Historically, the way browser advertising works is that when an ad is shown, a cookie is dropped by the third-party ad server onto the user’s browser (even if they don’t click). This cookie could live in the browser for years, depending on the browser and the settings of the ad server (and if the user hasn’t reset their cookies). The ad server will also assign a cookie click ID to that user if they click.
Then, if a user performs a desired action using the same browser (like ordering your beautiful sunglasses), the cookie fires again, and the ad server reports a tracked sale attributed to that campaign. Happy days!
This is a simplified example, but it’s pretty much how web advertising worked for decades. As I’ll touch upon shortly, though, in the past year we’ve seen industry-wide changes that have severely hampered this process.
Well, the good news is that this works on Chrome, Firefox, IE & Opera (> 95% of the desktop market). However, Apple decided to make things slightly more complicated (otherwise, what would people like me be hired for?). On Safari, 3rd party cookies are blocked by default. This leaves us in a slightly messy situation with 2 scenarios:
- 1 User does click on your ad: Cookie will be dropped, happy days😎.
- 2 User does not click on your ad: Cookie will not be dropped, unless:
i) the user has visited the ad server’s domain before e.g. by clicking on another ad using the same ad server OR
ii) the cookie is from the same domain as the one that’s requested (typically a First-Party-Cookie)
On mobile, this presents a challenge to advertisers as Safari’s market share is around 36% globally. It basically means that no-view through-tracking is possible for a large share of that traffic.

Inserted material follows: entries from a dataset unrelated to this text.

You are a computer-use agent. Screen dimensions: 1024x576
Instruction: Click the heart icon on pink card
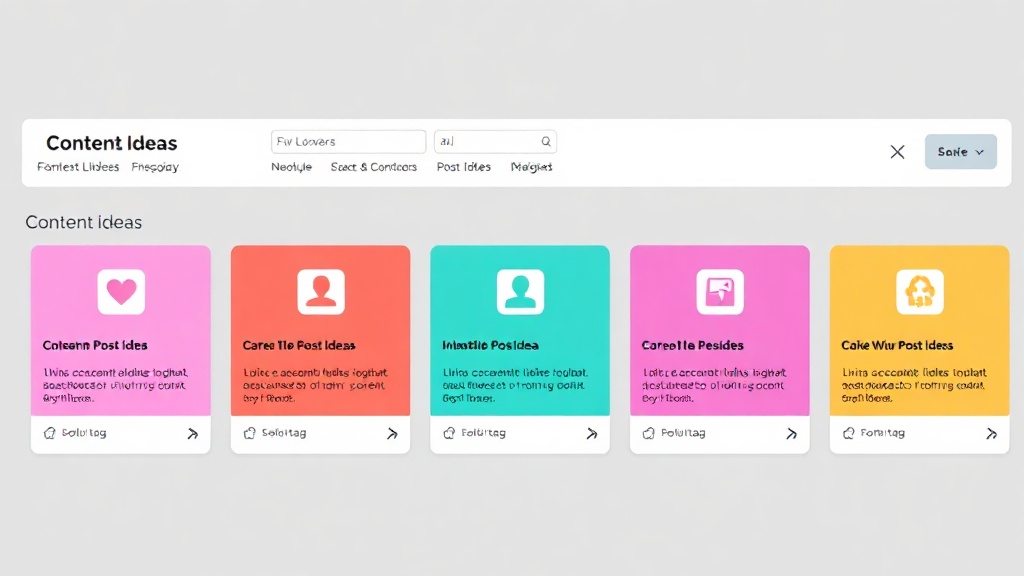point(121,291)
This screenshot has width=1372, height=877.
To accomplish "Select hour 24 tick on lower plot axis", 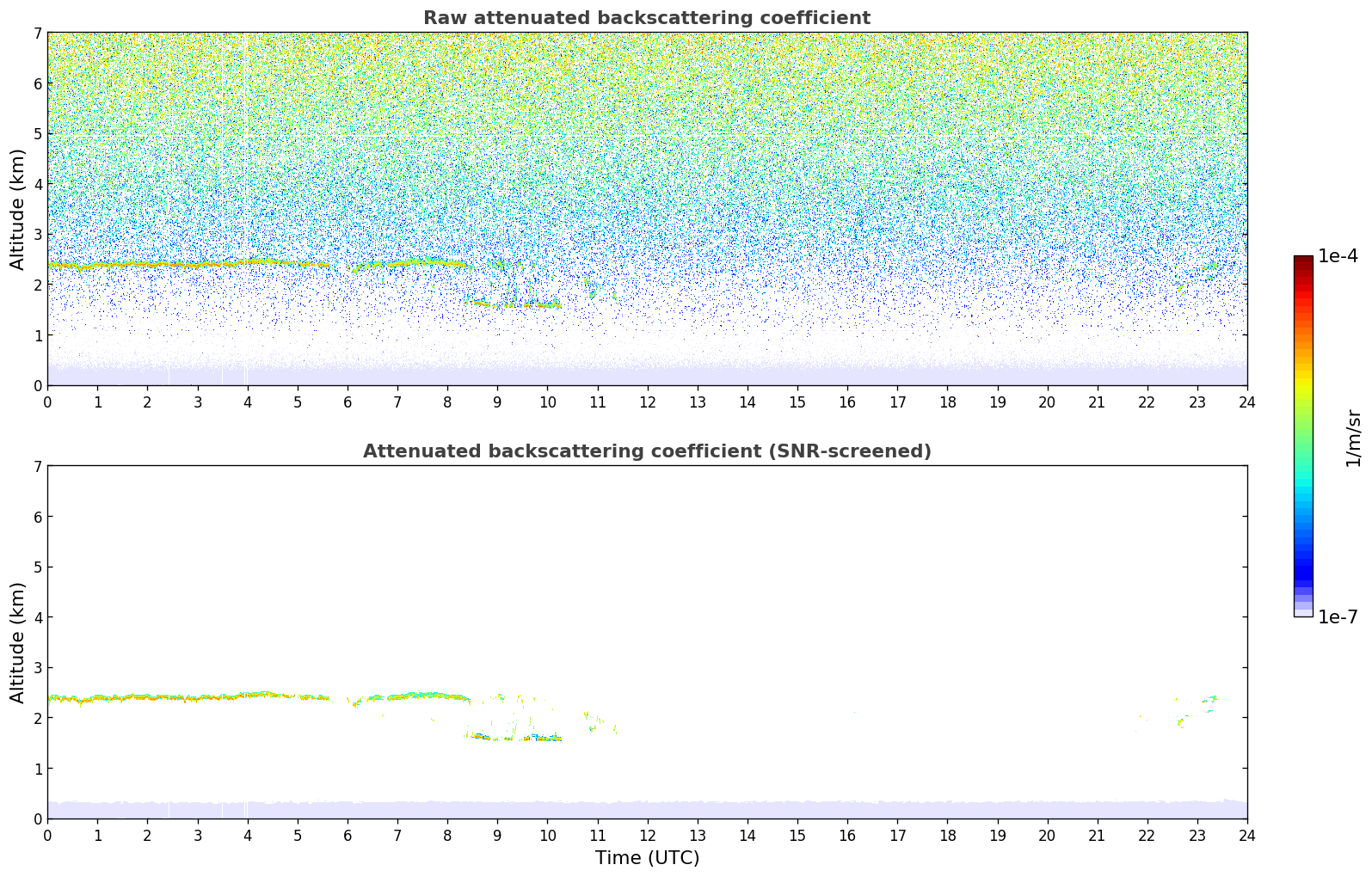I will point(1246,835).
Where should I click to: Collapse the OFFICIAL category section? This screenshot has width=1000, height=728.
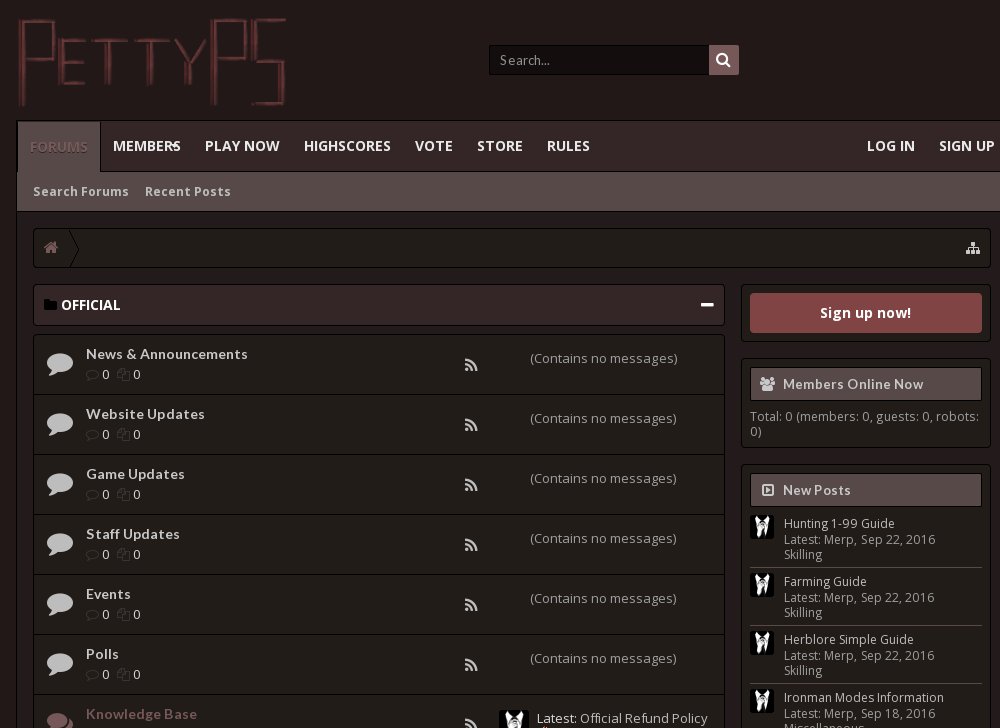(x=707, y=305)

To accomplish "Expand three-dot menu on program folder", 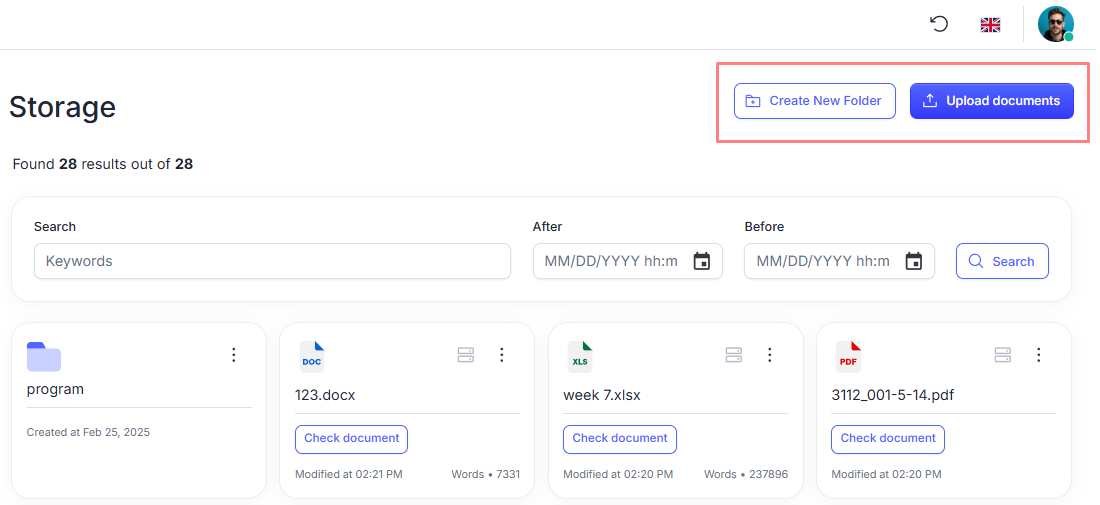I will click(234, 355).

A conservative estimation is 50% of that, leaving us with 18% of mobile traffic untracked for post-view conversions.
See how things are getting a little messy?
In-App Advertising (Mobile App to Website)
Here, your ads are appearing within a mobile app, such as Facebook or Words With Friends, and are linking out to your website.
Where this differs from the mobile browser scenario is that in-app ads don’t send users outside the app. Instead, as you’ve probably noticed, it opens an in-app browser, so that when exit out of the browser, you are still in the app.
The shortfalls of this are: (1) a cookie doesn’t get dropped at time of impression, and (2) if they do click, a cookie is dropped, but only for that in-app browser session.
This means that view-through attribution (tracking whether a user buys after seeing the ad) is impossible, since a cookie is never dropped. Additionally, if the user doesn’t convert straight away (during that session), the ad server will never be able to tie a future purchase to that click/campaign. This could lead to underreporting, so that the campaign looks worse than it actually performed.
There is a workaround for some ad platforms, such as Facebook, though. It involves installing their conversion pixel on your website. Facebook, for instance, is able to track the # of purchases that happen within 1 day of view or up to 28 days of click. The downside of this is that (1) the data is not independently verified by a 3rd-party ad server, (2) it’s just a basic count of purchases, and (3) you have no user-level information to work with.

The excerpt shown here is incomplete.